Their feud began during the PBA-sanctioned Ateneo-La Salle Dream Games in December 2005, pitting past and present Ateneo and La Salle players in an exhibition game. The incident saw Yeo elbowed Villanueva at the forehead, resulting in Yeo's ejection from the game. Villanueva eventually hit the game-winner in that contest.
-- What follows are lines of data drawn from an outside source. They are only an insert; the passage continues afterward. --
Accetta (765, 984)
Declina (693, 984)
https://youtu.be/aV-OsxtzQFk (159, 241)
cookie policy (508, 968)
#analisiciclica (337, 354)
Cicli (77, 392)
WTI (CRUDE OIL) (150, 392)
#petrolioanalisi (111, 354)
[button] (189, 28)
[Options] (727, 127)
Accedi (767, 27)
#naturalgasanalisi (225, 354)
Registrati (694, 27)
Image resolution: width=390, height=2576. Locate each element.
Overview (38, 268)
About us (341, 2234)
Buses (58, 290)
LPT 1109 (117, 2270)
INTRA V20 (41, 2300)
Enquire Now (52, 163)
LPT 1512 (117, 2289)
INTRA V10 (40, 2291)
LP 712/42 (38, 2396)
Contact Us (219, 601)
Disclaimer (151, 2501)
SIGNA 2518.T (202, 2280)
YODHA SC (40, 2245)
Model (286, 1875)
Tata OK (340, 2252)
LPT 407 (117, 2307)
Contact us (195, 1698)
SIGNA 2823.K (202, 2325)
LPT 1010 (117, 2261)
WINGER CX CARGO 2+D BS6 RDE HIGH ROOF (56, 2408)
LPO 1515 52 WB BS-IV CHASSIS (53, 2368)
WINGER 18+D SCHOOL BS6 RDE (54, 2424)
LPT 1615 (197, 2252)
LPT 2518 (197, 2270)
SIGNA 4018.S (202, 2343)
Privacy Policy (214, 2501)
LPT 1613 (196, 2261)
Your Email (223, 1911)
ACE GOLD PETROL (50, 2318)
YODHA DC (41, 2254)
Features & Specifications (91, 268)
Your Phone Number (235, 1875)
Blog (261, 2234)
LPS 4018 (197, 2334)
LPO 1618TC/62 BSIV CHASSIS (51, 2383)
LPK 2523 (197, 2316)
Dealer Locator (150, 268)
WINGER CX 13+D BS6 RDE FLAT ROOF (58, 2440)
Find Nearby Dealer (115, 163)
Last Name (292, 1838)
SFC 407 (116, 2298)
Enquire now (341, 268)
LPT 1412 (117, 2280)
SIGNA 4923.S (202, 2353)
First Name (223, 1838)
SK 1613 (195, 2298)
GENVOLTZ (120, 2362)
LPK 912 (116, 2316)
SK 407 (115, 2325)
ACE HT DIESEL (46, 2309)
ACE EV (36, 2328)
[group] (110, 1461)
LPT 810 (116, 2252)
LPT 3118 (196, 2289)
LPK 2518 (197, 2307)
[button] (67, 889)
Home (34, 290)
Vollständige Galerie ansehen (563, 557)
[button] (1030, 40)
At that time, Yeo was still an amateur playing for Harbour Centre in the Philippine Basketball League and since it was a PBA-sanctioned game, commissioner Noli Eala gave Yeo a three-month probation after being selected by Coke in the 2006 PBA draft.

Another incident happened during a 2006 PBA preseason game at the Emilio Aguinaldo College Sports Center in Manila when both players were reportedly involved in a physical and verbal exchange. However, the league did not sanction both players.
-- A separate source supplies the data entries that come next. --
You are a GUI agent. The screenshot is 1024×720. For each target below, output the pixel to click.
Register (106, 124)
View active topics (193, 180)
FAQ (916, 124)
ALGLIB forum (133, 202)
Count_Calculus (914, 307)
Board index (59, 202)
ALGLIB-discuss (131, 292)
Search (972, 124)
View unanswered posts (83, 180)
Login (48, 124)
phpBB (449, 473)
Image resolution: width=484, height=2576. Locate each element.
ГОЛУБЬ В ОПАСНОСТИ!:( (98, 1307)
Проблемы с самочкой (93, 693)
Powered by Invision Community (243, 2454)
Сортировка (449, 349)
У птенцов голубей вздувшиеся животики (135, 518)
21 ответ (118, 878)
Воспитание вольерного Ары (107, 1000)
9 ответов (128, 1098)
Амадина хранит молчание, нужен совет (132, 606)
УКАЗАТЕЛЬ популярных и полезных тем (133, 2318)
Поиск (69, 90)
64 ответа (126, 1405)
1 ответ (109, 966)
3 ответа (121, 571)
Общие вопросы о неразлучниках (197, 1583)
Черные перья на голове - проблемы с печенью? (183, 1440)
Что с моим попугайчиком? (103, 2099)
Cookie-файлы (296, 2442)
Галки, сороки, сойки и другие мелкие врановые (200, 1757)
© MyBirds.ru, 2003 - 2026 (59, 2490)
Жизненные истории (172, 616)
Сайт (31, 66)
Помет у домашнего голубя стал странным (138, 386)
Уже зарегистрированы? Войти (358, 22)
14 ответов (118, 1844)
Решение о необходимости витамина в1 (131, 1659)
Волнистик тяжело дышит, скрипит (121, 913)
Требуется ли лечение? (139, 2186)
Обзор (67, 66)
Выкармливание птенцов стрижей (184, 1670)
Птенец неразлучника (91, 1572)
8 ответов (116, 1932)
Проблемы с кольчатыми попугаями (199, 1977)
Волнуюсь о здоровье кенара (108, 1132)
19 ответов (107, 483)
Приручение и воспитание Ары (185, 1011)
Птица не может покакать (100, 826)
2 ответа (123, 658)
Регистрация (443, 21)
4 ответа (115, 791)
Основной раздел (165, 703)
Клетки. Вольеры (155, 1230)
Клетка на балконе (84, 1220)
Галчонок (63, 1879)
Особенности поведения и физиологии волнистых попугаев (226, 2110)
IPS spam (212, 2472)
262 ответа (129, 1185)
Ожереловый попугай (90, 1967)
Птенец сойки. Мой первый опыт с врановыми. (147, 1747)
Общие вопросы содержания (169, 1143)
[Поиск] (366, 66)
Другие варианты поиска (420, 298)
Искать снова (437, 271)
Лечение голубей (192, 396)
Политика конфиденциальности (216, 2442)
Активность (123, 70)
The most recent came in a 2006–07 Philippine Cup game between Red Bull and Coca-Cola at the Araneta Coliseum. A physical exchange happened during the waning moments of the first half between both players. But after the game, a parking lot incident broke between Yeo and Villanueva. They were both sanctioned with fines by the commissioner and both players have since promised to end the feud.

===Feud with Ryan Araña===
On September 26, 2014, a tune-up game between Rain or Shine and NLEX was stopped after he and his former college rival, Rain or Shine guard Ryan Araña exchanged blows. As a result of the altercation, he was fined Php 40,000.